Serratia marcescens metalloprotease inhibitor (SmaPI) is a proteinase inhibitor toward Serratia marcescens metalloprotease (SMP). The structure of SmaPI-SMP complex was not determined. However, the crystal structure of SMP-Erwinia chrysanthemi inhibitor was elucidated. The N-terminal sequence of E. chrysanthemi inhibitor is highly homologous to SmaPI. Therefore, the three dimensional structure of SmaPI-SMP complex was simulated by computer-modelling. Interestingly, the pocket around Ser-2 residue of SmaPI in the complex has enough space to be occupied by bulky side chain amino acids such as Phe and Tyr. To elucidate the roles of side chain of Ser-2 and the pocket in the complex, Seven point mutations at Ser-2 residue were introduced by site directed mutagenesis. Both of two mutants (S2K and S2D) showed very decreased inhibitory activities. A S2N mutant had a slightly decreased inhibitory activity. Four mutants (S2F, S2Y, S2A and S2V) had similar inhibitory activities compared with wild type. To investigate the role of a conserved disulfide bond in serralysin family inhibitors, we introduced two mutations (C24S and C47S) in SmaPI and expressed two mutant proteins in various versions of multiple-protease deficient B. subtilis DB431, WB600, and LB700. The substantial expression level of wild type SmaPI was maintained in the strains of B. subtilis, surprisingly, two mutants (C24S and C47S) were trivially expressed in lower versions of B.subtilis DB431 and WB600, however, substantially expressed in wprA-deficient B. subtilis LB700. In addition, the thermostability of two mutants (C24S and C47S) was monitored, the inhibitory activities of the mutants was dramatically decreased in boiling condition.
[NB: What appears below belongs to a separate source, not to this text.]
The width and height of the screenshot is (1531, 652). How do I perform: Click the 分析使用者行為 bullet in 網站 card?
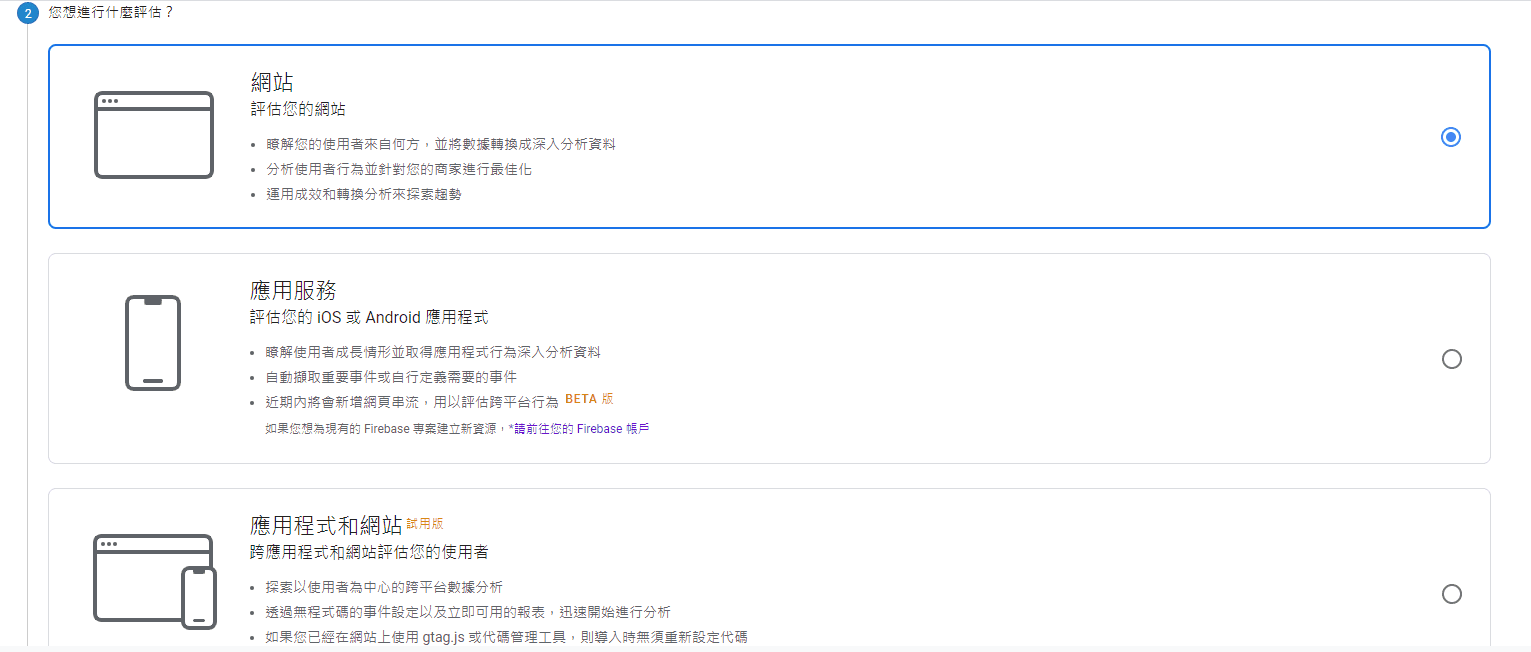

In summary, N-terminal hydrophobicity of SmaPI is important in the inhibitory activity and a disulfide bond in SmaPI contributes to not only its thermostability but also protease-resistant conformation.

Serratia marcescens의 Metalloprotease 억제제 (SmaPI)는 Serratia marcescens의 Metalloprotease(SMP)에 특이적으로 결합하여 그 활성을 억제하는 단백질이다. SMP와 SmaPI의 복합체의 3차구조는 결정되지 않았으나 Erwinia. chrysanthemi의 억제제와 SMP 복합체의 3차구조는 결정되었다. E. chrysanthemi의 억제제의 N 말단서열과 3차구조는 SmaPI와 매우 유사하다. 그러므로, SMP와 SmaPI 복합체의 3차구조를 computer simulation하였다. 흥미롭게도 이 복합체에서 SmaPI의 Ser-2 잔기의 side chain의 역할들을 밝히기 위해서 Ser-2 위치에 부위특이 돌연변이 기법을 이용해서 7개의 돌연변이를 도입했다. 두 개의 돌연변이체 (S2K, S2D)는 상당히 감소된 억제활성능을 가졌다. S2N 돌연변이체는 약간 감소된 저해활성능을 가졌다. 4개의 돌연변이체(S2F, S2Y, S2A, S2V)는 야생형과 거의 유사한 억제능을 가졌다. Serralysin 억제제들 사이에 있어서 공통된 disulfide결합의 역할을 규명하기 위해서 SmaPI에 두 개의 돌연변이를 도입했고 (C24S, C47S), 두개의 돌연변이 단백질을 단백질 가수분해효소가 결손된 Bacillus subtilis DB431, WB600과 LB700에서 발현시켰다. 야생형 SmaPI의 상당한 발현양은 여러가지 Bacillus subtilis 균주에서 차이가 없었다. 그러나, 놀랍게도 Disulfide결합이 없는 두 개의 돌연변이체 (C24, C47S)는 wprA가 있는 Bacillus subtilis DB431과 WB600인 균주에서는 미미하게 발현되었으나, wprA가 결손된 Bacillus subtilis LB700에서는 발현양이 증가되었다. 또한, 이 두 개의 돌연변이체 (C24, C47S)의 열안정성을 관찰한 결과, boiling 조건에서는 상당히 감소하였다. 요컨대, SmaPI의 N-말단의 hydrophobicity가 저해능에 있어서 중요하고 SmaPI에서의 disulfide 결합이 열안정성뿐만 아니라 단백질 가수분해효소의 작용을 저해하는 구조를 유지하는데 기여할 것이라 사료된다.